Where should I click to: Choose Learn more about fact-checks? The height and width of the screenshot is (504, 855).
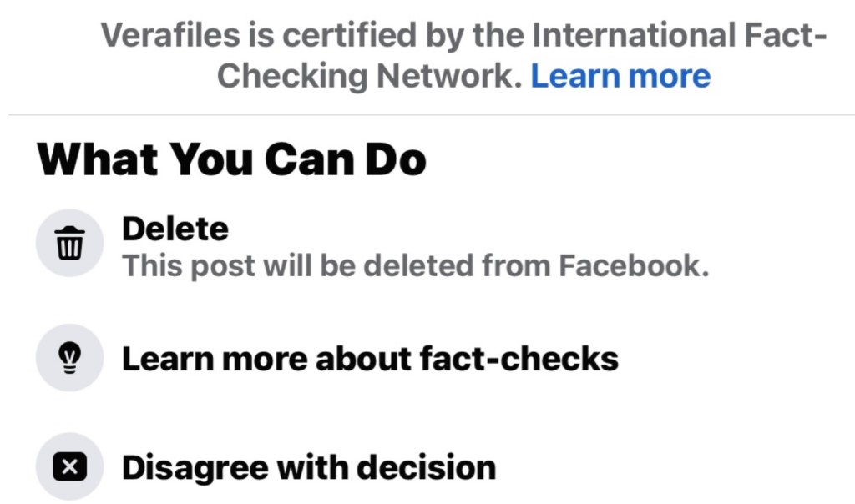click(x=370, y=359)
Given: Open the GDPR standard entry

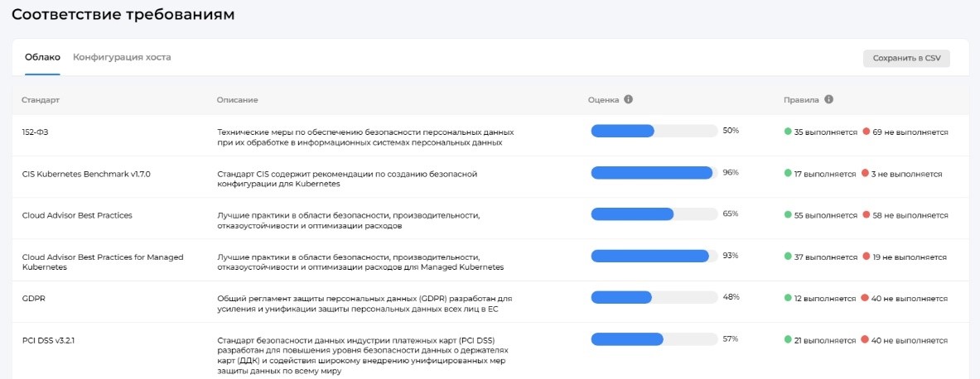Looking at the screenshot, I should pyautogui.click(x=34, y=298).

--------

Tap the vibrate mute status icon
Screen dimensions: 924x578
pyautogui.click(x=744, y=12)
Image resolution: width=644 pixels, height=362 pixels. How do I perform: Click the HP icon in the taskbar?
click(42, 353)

--------

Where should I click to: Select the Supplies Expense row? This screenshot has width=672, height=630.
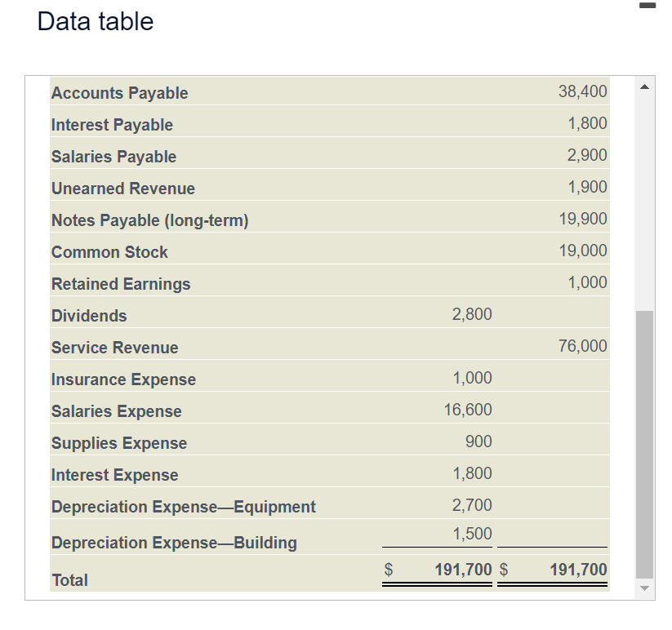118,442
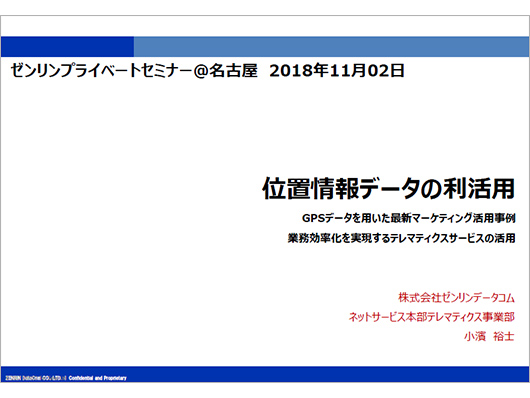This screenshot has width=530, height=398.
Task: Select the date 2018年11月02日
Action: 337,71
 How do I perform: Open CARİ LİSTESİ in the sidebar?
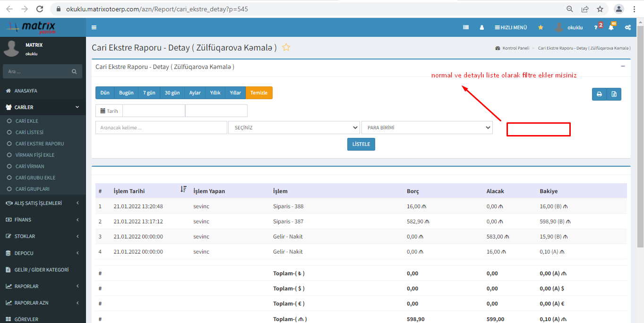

--------

- Work instructions -
Reproduce the records above verbatim, from the line containing "Where should I click to: Choose" to the line containing "Looking at the", including both of those lines. Omit the pictures from your copy.

- Written reply -
Where should I click to: Choose Learn more about fact-checks? The height and width of the screenshot is (504, 855).
click(x=370, y=359)
Given: Open the GDPR standard entry

Looking at the screenshot, I should pyautogui.click(x=34, y=298).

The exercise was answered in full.